Dal Blog: La botte piena e la moglie ubriaca
Concordo con nonunacosaseria:
L’ho già scritto pochi giorni fa: abbiamo uno strano rapporto con le riforme, istituzionali o economiche che siano. Qualcuno, a dire il vero, ci ruzza un po’ su per motivi partitico-elettorali. Sono i soliti che invocano tagli di costi sacrosanti (cacciabombardieri, convenzioni con la Svizzera, auto blu… cose così) e, con i risparmi ottenuti, finanziare – di volta in volta e a seconda di dove porta il dibattito politico – quando la riduzione del debito pubblico, quando la diminuzione delle tasse, quando imponenti interventi statali per il rilancio dell’economia (viene in mente la scena dei capi di bestiame nel film “Anni ruggenti”). Sono anche i soliti che “democrazia diretta! democrazia diretta!”, ma se un referendum non è promosso da loro, allora non vale.

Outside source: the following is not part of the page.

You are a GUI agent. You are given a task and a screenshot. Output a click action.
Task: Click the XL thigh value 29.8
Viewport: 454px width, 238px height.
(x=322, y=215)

Spesso, però, partiamo in tromba senza pensare che attuare una riforma non significa arrivare a vedere verdi vallate sorridenti e placidi mari blu.
E così cadiamo nell’incoerenza.
I più focosi nel criticare, una decina di giorni fa, la sortita di Monti dandogli dell’antidemocratico per la sua sortita contro i Parlamenti erano anche gli stessi in prima fila nel chiedere di dimezzare – e per soli motivi economici – il numero dei parlamentari. E tra quelli che chiedono di dimezzare i parlamentari ce ne sono tanti(ssimi) che vorrebbero un rapporto più stretto tra eletto e territorio. Poi ci son quelli che vorrebbero il ritorno alle preferenze e, al tempo stesso, la riduzione dei costi della politica. O l’abolizione del finanziamento pubblico ai partiti, salvo poi alzare il ditino scandalizzati perché Tizio industriale ha elargito un contributo a Caio politico. Ancora: c’è chi vuole la maggior partecipazione politica vista come spirito di servizio, ma con stipendi da metalmeccanico e dopo due mandati a casa. E, a proposito di partecipazione, quelli che vorrebbero il maggior coinvolgimento possibile da parte di tutti, ma poi si lamentano dei riti, dei lacci e dei lacciuoli.
Gli esempi non mancano. Il timore è che a far le cose così poi succeda come dalle mie parti: un anno fa tutti a chiedere l’abolizione delle Province, oggi tutti infuriati perché a non essere più capoluogo chissà dove si andrà a finire (e se dovesse passare la riduzione dei parlamentari, son pronto a scommettere pizza e birra che i soliti che oggi la invocano saranno i primi a lamentarsi perché la mia città per la prima volta da anni non avrà un suo deputato). Invece, avere maggiore consapevolezza oggi su quel che c’è da fare, anche con le eventuali implicazioni negative, aiuterebbe a guardare ancora più avanti: essere meno illusi oggi per essere meno disillusi domani.